Iowa would be one of the first states in the nation to allow Internet poker under a bill approved Tuesday night by the Senate.
No legislators spoke against the overall bill, which passed by a bipartisan 29-20 vote.
Advocates said the bill would help give the state a cut of the estimated $30 million in Iowa gambling money now flowing overseas every year. The issue has been in play in recent legislative sessions.
“Anytime we deal with gaming issues, there are a lot of public policy considerations,” said Sen. Jeff Danielson, D-Cedar Falls, who led the debate. “We did our homework. We worked together to come up with a solution that we believe addresses the problem.”
If the bill were to become law, Iowa casinos could launch the games, allowing people to establish accounts and deposit money to use for online wagering. Various tools would be in place to bar underage users or people outside Iowa from participating.
The nonpartisan Legislative Services Agency estimated the games would bring as much as $15 million yearly to the state — $13.2 million from taxes and up to $1.8 million for educational and charitable giving required from license holders.
Efforts to use the money to help resolve an estimated $215 million annual shortfall in Iowa’s road improvement budgets failed after opponents expressed concerns that the idea had not been properly vetted through the typical legislative process.
“We have heard time and time again that this bill before us is not about the funding, it’s about protecting our consumers,” said Sen. Joni Ernst, R-Red Oak, who proposed using the money for roads. “So if it is not about the funding, why would we not direct it into an area that so desperately needs the funding?”
Groups like the Family Leader and the Iowa Faith & Freedom Coalition have previously voiced opposition to the proposal, saying it expands gambling.
“We look at this as a big step from having casino gambling in about 20 locations to however many households are in Iowa,” said Tom Chapman of the Iowa Catholic Conference. “We think legalizing it will expand it, and we think we’ll see more problems with families.”
Gov. Terry Branstad this week noted that he has previously indicated an openness to consider the issue.
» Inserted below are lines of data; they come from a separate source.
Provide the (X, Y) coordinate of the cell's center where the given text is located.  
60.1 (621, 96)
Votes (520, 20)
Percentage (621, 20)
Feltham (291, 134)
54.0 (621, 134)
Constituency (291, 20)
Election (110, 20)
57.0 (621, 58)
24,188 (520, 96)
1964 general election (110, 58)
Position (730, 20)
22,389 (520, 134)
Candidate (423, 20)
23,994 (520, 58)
“I want to protect the integrity of Iowans. I think that’s the most important thing. In terms of regulating and controlling gambling in this state, our top priority has been to keep it honest, clean, open, transparent and keep the criminal element out,” Branstad said.
Lawmakers in Nevada and the District of Columbia have approved Internet poker, although both are still creating rules and have not yet launched the games.
The bill now heads to the House for further consideration.